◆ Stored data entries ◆
------------

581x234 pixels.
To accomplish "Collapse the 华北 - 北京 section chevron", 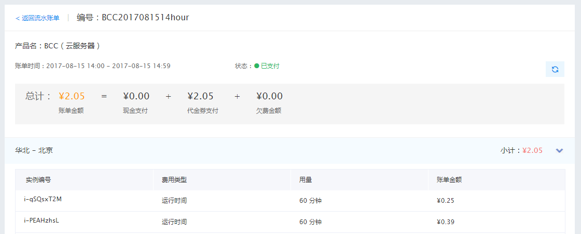I will coord(560,150).
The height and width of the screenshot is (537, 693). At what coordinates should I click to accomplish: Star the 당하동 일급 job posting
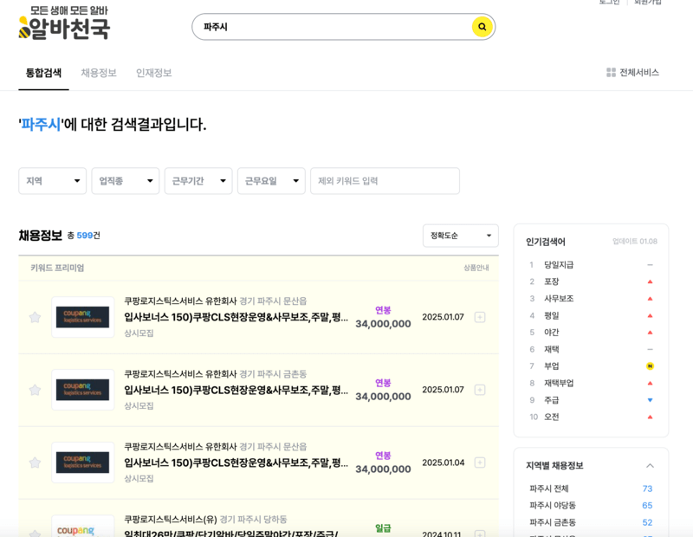click(x=35, y=532)
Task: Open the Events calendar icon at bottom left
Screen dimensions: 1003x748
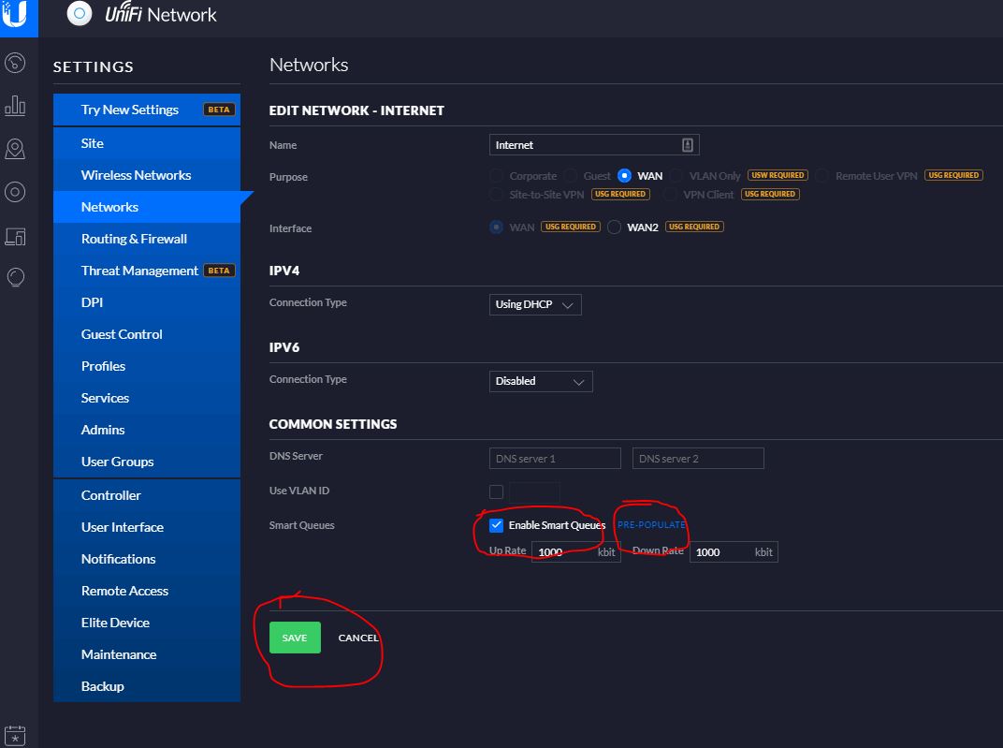Action: coord(16,738)
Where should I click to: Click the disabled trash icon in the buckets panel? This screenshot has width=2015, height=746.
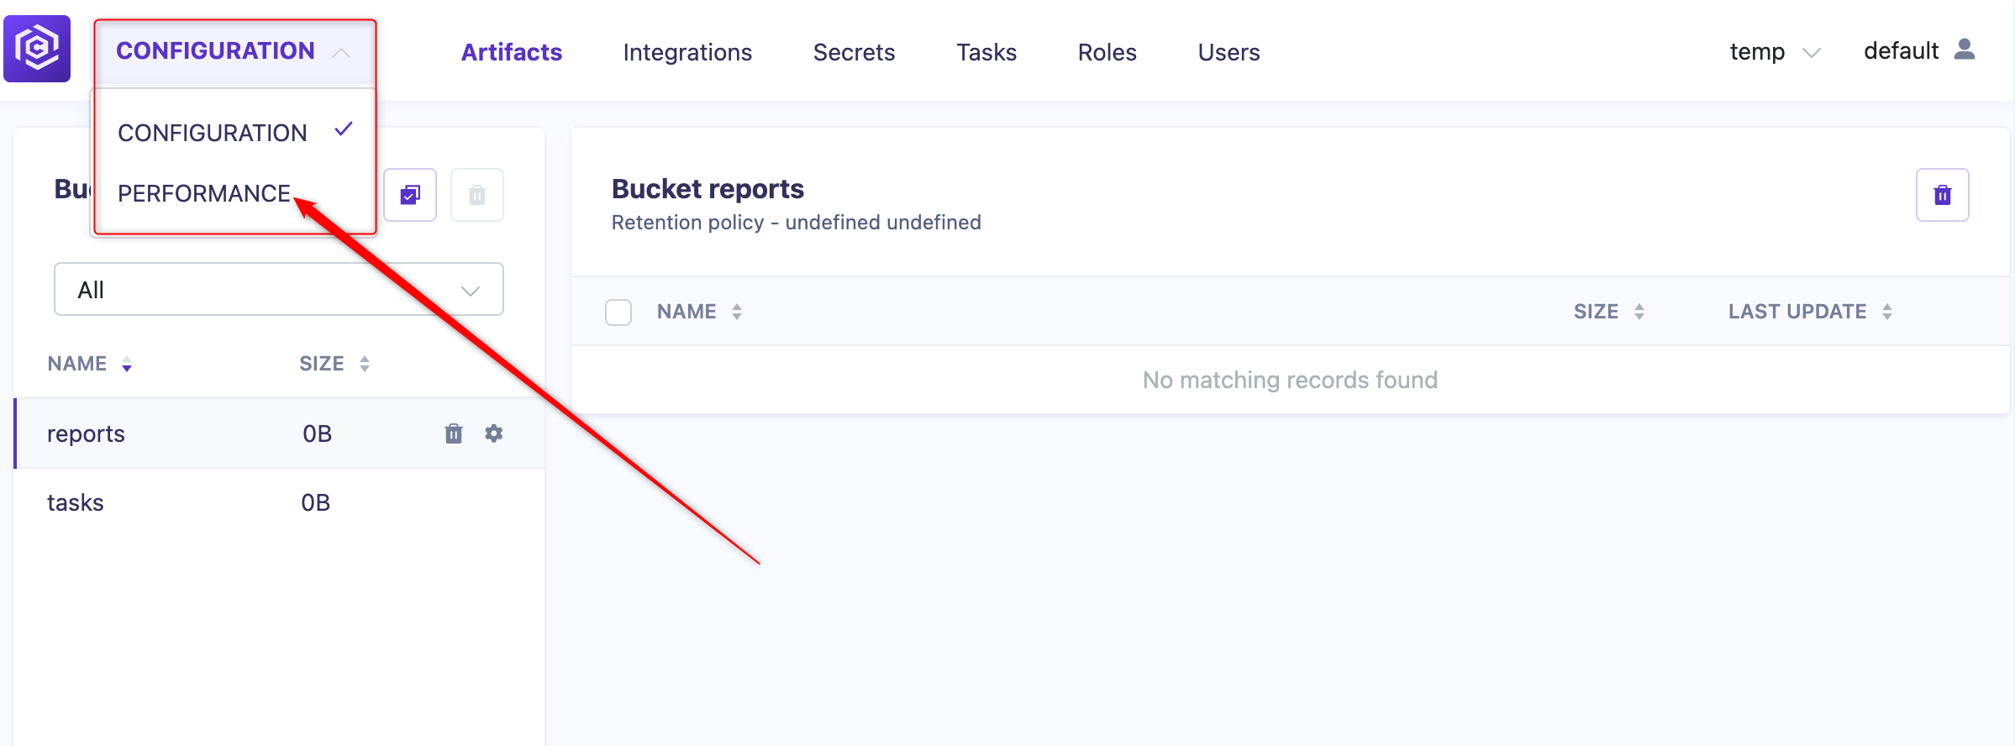(477, 195)
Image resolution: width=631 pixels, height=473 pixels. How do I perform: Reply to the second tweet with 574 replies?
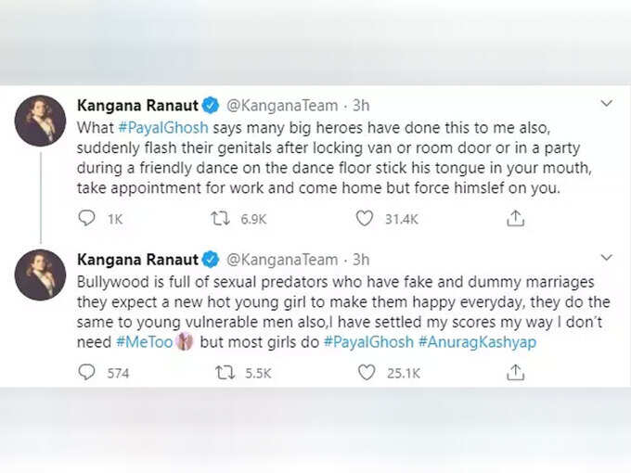coord(86,373)
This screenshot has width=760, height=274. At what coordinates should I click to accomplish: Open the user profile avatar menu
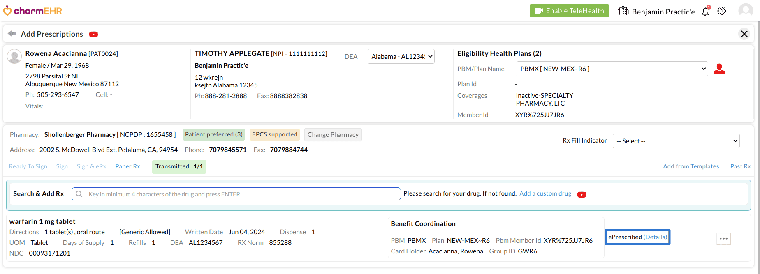coord(746,11)
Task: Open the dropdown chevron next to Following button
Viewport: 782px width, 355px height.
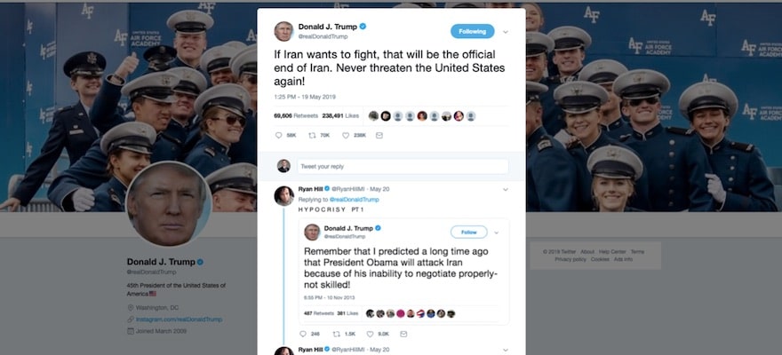Action: point(506,32)
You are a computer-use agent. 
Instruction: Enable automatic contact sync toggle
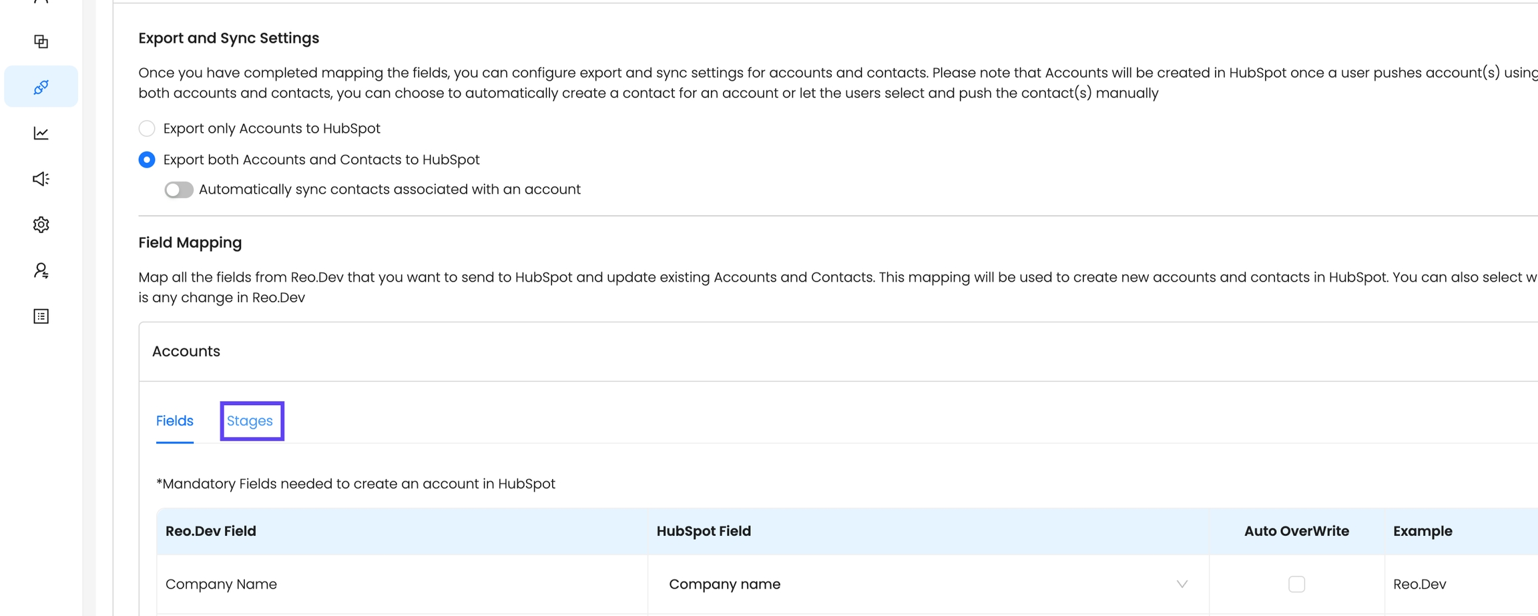178,190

------------

◆ WHAT YOU SHOULD DO ◆
Please return only the lines from the one holding "Task: Open the Events" through the end of the data, both ends included; do not copy any pictures.

◆ YOUR RESPONSE ◆
Task: Open the Events calendar icon at bottom left
Screen dimensions: 1003x748
Action: coord(16,738)
Where should I click to: Click the disabled trash icon in the buckets panel? This screenshot has width=2015, height=746.
(477, 195)
Image resolution: width=631 pixels, height=473 pixels. How do I perform: Reply to the second tweet with 574 replies?
coord(86,373)
This screenshot has width=760, height=274. At what coordinates should I click to accomplish: Open the user profile avatar menu
coord(746,11)
Task: Open the dropdown chevron next to Following button
Viewport: 782px width, 355px height.
Action: point(506,32)
You are a computer-use agent. 
Instruction: Enable automatic contact sync toggle
178,190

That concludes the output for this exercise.